== DATA SUPPLIED ==
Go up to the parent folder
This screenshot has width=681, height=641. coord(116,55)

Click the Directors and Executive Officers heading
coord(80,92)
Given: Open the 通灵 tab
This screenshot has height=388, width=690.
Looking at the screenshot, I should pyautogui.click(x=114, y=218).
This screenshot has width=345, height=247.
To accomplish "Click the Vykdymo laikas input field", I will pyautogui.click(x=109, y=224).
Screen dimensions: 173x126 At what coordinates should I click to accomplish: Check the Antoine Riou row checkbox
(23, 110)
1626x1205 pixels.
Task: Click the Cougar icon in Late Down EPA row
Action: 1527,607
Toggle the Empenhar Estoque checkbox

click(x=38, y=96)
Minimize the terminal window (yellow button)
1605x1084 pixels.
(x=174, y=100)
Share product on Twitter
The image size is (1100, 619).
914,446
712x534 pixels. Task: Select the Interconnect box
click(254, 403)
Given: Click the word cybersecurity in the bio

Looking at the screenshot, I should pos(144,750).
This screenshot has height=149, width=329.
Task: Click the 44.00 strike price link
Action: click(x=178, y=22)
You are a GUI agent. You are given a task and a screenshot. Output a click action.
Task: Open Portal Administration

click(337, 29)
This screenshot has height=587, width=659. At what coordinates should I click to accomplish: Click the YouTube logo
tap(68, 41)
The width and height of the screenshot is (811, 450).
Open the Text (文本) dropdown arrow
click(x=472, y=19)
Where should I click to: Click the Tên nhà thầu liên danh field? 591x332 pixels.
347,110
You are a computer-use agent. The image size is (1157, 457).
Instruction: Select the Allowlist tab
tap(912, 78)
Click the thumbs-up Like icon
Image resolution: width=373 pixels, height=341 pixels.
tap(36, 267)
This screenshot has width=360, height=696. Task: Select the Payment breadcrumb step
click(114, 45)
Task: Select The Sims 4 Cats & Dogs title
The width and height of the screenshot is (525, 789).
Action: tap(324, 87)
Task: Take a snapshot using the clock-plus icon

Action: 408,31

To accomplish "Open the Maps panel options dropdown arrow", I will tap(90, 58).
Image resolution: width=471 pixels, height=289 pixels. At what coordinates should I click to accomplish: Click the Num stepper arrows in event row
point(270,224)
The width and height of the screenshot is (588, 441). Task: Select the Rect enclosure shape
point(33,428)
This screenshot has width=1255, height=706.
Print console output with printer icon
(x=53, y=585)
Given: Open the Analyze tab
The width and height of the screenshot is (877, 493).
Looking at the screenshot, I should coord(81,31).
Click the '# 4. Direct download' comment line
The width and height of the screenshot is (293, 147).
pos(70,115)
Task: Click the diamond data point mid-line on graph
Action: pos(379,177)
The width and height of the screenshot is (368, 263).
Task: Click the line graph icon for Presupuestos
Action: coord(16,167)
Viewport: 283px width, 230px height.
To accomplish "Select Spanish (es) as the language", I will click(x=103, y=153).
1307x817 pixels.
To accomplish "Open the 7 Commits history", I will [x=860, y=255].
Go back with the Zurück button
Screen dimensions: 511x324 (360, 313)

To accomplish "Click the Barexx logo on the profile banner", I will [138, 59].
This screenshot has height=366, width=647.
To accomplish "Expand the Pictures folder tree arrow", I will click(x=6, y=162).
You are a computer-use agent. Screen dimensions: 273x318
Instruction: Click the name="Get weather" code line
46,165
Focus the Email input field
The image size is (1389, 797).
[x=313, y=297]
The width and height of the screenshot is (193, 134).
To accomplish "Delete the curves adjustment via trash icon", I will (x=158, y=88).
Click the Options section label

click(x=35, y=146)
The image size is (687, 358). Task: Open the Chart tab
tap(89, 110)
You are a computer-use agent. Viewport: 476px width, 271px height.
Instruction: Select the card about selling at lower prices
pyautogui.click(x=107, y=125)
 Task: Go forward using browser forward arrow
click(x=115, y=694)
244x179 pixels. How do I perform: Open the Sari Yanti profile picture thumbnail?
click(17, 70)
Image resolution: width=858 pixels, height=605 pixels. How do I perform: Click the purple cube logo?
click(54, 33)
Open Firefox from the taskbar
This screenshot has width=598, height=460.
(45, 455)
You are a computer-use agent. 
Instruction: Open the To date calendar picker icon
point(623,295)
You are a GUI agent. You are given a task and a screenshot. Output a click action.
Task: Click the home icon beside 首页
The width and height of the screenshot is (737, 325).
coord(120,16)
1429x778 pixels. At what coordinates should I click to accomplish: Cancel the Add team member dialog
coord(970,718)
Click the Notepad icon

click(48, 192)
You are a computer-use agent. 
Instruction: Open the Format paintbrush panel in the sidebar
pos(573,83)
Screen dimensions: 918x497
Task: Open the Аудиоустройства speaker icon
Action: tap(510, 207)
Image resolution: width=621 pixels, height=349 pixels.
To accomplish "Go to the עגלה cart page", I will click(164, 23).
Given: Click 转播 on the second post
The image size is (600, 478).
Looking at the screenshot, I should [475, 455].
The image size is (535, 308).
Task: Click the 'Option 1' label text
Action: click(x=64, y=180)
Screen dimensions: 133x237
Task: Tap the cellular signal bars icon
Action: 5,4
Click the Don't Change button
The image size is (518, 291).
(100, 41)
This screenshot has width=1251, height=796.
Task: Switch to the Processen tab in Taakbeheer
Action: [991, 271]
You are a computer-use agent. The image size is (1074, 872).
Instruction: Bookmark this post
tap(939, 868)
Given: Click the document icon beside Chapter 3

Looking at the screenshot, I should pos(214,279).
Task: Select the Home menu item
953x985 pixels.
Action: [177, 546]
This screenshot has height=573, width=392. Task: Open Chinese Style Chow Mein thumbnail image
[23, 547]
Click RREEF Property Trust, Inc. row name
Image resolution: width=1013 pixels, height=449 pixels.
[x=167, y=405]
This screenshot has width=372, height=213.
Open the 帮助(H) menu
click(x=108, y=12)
===
● WORK REQUIRED:
Copy here each line of the preceding records with "computer" in it.

● REPLY:
You are a computer-use agent. The image size is (1157, 457).
You are a computer-use agent. Screen dimensions: 273x318
You are a computer-use agent. Viewport: 476px width, 271px height.
You are a computer-use agent. 
You are a computer-use agent. 
You are a computer-use agent. The image size is (1074, 872).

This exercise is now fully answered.